• [Task directions]:
Replace "Instagram" with "Facebook" in everything from the first line down to the line containing "Action: pos(382,462)", and reproduce only those lines with nothing else changed.

######

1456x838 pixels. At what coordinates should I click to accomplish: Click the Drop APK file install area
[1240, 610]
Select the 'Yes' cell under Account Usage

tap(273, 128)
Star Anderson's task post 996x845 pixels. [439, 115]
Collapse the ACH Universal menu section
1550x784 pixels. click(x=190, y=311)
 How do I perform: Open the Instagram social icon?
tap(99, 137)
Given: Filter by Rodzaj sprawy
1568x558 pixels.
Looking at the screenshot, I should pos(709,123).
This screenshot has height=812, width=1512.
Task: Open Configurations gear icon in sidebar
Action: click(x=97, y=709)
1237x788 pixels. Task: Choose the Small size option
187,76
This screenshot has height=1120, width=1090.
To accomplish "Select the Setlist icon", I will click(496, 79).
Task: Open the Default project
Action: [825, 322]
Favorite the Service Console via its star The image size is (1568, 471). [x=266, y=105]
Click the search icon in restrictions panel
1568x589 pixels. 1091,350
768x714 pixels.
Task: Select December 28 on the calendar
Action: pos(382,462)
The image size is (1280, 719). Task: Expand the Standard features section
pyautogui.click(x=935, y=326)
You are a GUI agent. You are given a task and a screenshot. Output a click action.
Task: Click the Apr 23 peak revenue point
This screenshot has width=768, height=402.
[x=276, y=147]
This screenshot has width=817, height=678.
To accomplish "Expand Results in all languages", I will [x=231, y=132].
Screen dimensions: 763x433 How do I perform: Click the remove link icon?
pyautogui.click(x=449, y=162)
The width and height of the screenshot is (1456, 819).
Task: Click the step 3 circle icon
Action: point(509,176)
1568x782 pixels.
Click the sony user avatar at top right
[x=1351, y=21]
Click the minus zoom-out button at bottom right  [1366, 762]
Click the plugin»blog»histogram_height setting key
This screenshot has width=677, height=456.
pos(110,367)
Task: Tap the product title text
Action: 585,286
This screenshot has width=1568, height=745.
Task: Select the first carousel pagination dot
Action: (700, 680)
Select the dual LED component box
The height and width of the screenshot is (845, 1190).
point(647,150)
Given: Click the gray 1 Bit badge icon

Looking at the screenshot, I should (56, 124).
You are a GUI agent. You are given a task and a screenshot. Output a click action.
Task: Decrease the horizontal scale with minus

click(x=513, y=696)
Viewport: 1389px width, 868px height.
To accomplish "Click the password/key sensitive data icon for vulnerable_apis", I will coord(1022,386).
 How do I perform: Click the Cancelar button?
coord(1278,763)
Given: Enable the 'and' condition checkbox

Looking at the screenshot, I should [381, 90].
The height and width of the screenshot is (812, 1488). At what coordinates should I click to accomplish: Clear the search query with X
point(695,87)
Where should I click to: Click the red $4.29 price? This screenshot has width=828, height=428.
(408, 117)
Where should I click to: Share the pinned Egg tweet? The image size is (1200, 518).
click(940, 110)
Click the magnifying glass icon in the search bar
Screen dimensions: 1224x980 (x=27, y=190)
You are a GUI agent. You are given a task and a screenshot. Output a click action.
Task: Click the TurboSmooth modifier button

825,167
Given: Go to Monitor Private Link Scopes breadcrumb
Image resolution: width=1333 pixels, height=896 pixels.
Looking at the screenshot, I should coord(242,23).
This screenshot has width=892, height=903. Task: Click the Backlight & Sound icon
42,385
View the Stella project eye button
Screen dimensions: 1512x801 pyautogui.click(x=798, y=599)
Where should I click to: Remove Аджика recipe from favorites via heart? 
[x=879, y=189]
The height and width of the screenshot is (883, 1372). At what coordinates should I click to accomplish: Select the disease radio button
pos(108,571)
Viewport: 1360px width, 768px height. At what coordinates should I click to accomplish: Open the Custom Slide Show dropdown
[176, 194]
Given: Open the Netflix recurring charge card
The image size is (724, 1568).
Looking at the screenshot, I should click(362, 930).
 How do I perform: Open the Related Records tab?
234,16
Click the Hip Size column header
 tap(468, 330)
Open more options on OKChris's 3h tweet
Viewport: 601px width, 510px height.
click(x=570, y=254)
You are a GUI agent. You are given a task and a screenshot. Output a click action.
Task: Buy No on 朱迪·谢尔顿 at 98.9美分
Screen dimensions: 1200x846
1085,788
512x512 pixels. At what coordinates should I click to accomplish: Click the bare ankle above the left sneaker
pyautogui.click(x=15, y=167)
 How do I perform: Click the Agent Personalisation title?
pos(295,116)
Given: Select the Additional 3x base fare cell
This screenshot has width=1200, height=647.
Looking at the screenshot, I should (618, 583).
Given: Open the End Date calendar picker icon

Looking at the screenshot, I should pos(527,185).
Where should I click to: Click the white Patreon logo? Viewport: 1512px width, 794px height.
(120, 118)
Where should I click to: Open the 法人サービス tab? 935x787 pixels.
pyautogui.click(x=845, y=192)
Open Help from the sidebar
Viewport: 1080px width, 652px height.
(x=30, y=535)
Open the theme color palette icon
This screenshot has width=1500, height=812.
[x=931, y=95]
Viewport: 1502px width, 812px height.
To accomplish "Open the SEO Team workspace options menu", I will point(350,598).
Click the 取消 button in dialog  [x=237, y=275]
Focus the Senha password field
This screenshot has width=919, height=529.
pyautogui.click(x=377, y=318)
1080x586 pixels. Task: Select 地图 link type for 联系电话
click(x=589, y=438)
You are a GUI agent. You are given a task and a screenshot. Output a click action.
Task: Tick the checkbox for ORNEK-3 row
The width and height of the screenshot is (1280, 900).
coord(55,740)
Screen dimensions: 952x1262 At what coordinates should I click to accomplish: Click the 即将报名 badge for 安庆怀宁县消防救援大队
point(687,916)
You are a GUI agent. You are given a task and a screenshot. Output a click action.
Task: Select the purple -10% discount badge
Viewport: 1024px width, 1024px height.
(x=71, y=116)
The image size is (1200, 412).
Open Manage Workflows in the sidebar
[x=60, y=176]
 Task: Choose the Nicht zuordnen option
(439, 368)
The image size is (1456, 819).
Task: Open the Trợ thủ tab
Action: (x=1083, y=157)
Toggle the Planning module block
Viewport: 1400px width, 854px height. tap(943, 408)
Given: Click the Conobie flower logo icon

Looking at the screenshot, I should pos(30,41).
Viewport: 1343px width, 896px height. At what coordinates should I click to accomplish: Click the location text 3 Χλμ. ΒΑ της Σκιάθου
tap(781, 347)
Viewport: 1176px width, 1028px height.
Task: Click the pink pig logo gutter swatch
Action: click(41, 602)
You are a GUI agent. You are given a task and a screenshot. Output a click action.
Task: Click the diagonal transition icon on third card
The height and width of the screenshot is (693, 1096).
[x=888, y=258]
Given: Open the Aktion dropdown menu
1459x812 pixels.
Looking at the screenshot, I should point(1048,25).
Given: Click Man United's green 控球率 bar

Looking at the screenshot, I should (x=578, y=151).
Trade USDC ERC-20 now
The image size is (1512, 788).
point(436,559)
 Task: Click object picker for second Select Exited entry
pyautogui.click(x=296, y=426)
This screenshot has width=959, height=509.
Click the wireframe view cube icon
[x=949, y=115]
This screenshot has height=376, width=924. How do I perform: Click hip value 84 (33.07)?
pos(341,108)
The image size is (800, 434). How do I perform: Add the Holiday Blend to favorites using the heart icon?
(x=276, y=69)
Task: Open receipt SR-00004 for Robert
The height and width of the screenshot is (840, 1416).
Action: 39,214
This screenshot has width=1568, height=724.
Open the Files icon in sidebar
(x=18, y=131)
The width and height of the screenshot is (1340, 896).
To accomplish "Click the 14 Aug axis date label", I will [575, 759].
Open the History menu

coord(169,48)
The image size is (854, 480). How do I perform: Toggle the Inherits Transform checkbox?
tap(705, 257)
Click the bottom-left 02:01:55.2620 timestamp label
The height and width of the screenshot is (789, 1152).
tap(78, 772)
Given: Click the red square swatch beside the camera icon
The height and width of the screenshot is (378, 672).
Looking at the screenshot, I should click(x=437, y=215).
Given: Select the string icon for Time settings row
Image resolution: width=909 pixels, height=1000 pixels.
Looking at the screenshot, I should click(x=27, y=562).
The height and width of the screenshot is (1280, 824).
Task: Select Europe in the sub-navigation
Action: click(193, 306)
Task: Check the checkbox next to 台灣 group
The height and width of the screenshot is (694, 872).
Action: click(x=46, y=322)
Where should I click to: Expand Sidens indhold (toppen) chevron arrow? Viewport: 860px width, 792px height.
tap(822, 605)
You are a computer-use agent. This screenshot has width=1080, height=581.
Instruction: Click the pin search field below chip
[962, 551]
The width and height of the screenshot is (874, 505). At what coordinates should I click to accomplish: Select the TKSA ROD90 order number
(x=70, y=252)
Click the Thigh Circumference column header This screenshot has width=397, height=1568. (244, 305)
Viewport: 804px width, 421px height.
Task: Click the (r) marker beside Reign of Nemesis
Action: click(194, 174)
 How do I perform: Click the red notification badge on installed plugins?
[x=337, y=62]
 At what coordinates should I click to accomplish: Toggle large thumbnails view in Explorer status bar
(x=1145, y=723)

######

• [Task result]:
1456x838 pixels. At what coordinates should I click to accomplish: Click the Drop APK file install area
[1240, 610]
Select the 'Yes' cell under Account Usage

tap(273, 128)
Star Anderson's task post 996x845 pixels. [439, 115]
Collapse the ACH Universal menu section
1550x784 pixels. click(x=190, y=311)
 How do I perform: Open the Facebook social icon?
tap(99, 137)
Given: Filter by Rodzaj sprawy
1568x558 pixels.
Looking at the screenshot, I should pos(709,123).
This screenshot has height=812, width=1512.
Task: Open Configurations gear icon in sidebar
Action: click(x=97, y=709)
1237x788 pixels. Task: Choose the Small size option
187,76
This screenshot has height=1120, width=1090.
To accomplish "Select the Setlist icon", I will click(496, 79).
Task: Open the Default project
Action: [825, 322]
Favorite the Service Console via its star The image size is (1568, 471). [x=266, y=105]
Click the search icon in restrictions panel
1568x589 pixels. 1091,350
768x714 pixels.
Task: Select December 28 on the calendar
Action: pos(382,462)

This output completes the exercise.